[Exercise input Boundary: Start]

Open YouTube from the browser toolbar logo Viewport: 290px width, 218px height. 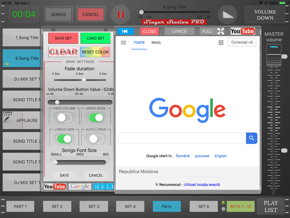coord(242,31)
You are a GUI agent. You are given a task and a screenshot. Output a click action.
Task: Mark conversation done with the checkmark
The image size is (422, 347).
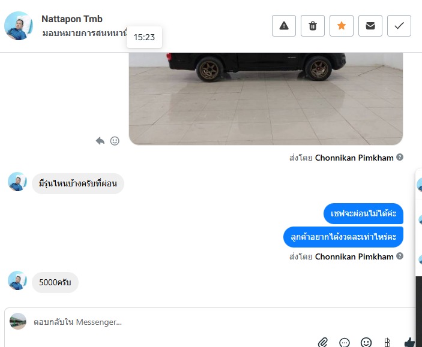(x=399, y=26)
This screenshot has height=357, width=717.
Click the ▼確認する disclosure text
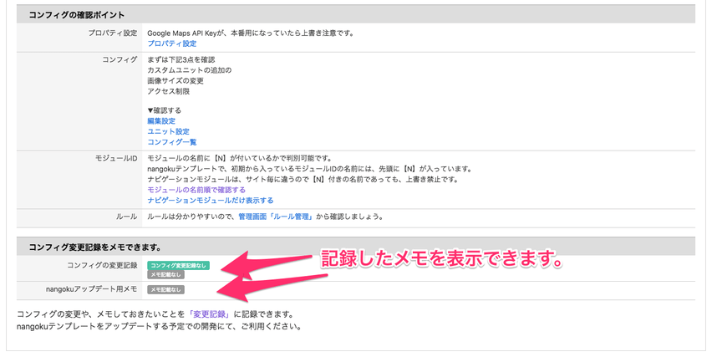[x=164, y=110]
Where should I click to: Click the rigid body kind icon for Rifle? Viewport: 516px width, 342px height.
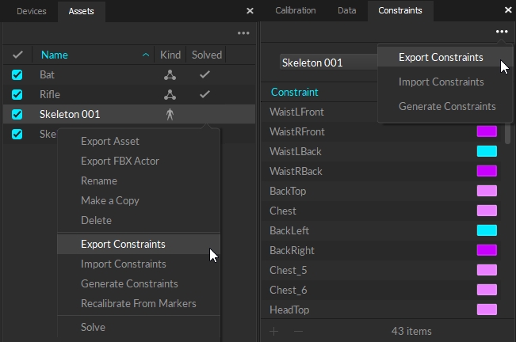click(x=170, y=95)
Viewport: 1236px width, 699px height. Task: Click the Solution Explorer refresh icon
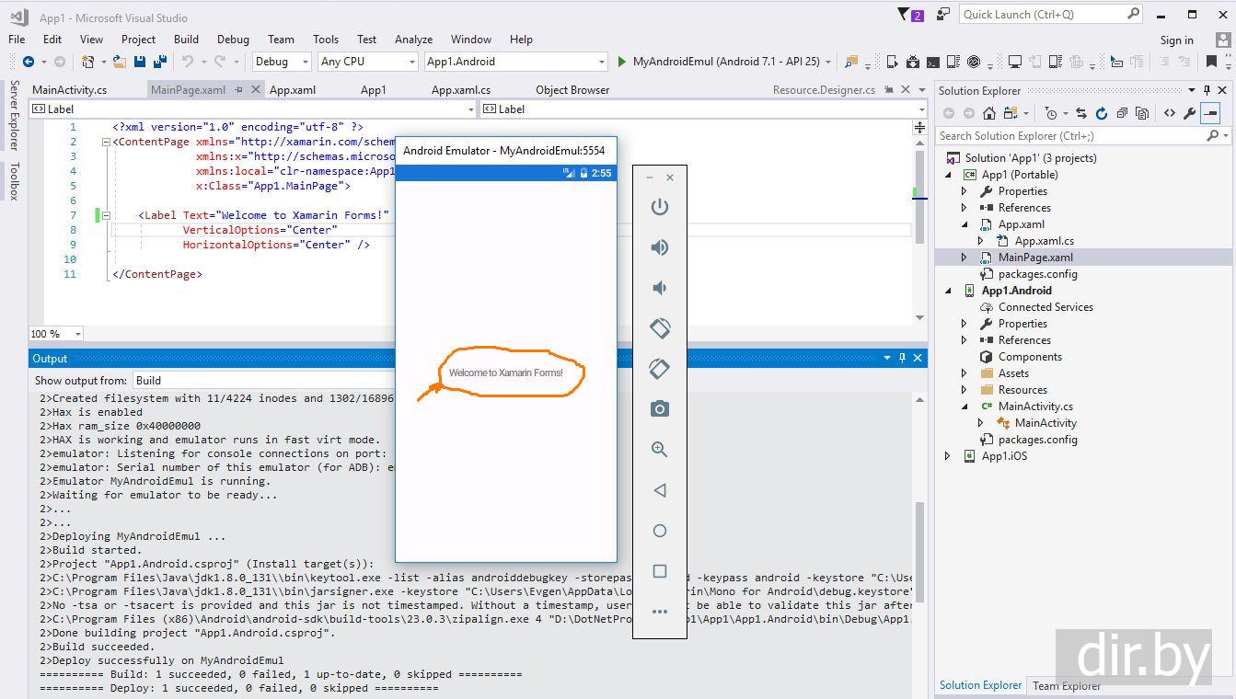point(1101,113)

[Exercise input Boundary: End]

# [Task objective]
Only the lines from the one containing "Click the ▼確認する disclosure text" through the last line of the entries above, both included, belong in the answer, written out exactly; pictures do not.

# [Written reply]
Click the ▼確認する disclosure text
[x=164, y=110]
Where should I click to: Click the rigid body kind icon for Rifle? Viewport: 516px width, 342px height.
click(x=170, y=95)
Viewport: 1236px width, 699px height. Task: Click the Solution Explorer refresh icon
point(1101,113)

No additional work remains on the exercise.